Passage given:
Tuesday, March 31, 2015

South Dakota Tribes Win Federal ICWA Case, Oglala Sioux v. Van Hunnick

This is important, a true victory and it won't be the last...Trace



The 45 page order granting partial summary judgment is HERE, with a judgment order granting injunctive and declaratory relief forthcoming in May.
The court finds that Judge Davis, States Attorney Vargo, Secretary Valenti and Ms. Van Hunnick developed and implemented policies and procedures for the removal of Indian children from their parents’ custody in violation of the mandates of the Indian Child Welfare Act and in violation of the Due Process Clause of the Fourteenth Amendment to the United States Constitution.
The case directly addressed section 1922 emergency removal standard of evidence and return of the child; and due process claims at those emergency hearings (48-hour hearing) of notice, the right of parents to present evidence, to cross-examine witnesses, attorney representation, and a decision based on evidence at that hearing.

Set problem:
In the post on the Oglala Sioux v. Van Hunnick case:
(a) How many pages long is the order granting partial summary judgment?
(b) In what month is the judgment order granting injunctive and declaratory relief expected?
(c) Which section's emergency removal standard did the case directly address?
Answer from the text above only.

Information provided:
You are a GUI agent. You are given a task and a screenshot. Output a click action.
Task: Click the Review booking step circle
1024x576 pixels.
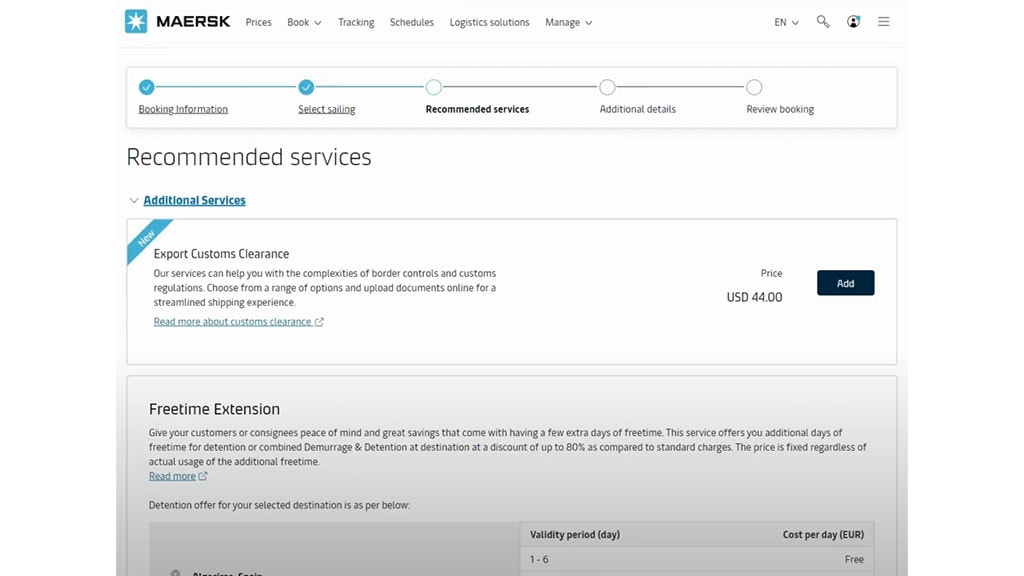tap(754, 86)
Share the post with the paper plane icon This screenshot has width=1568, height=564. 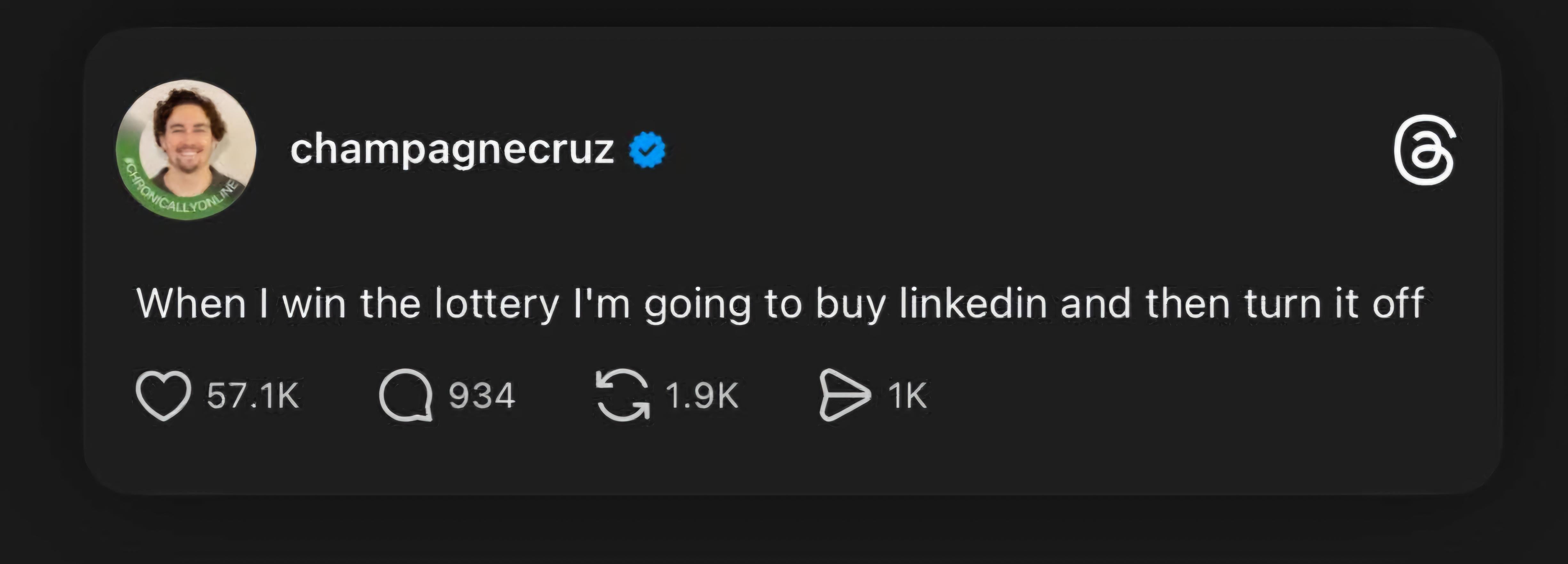click(x=845, y=396)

Complete response:
(a) 45 pages
(b) May
(c) Section 1922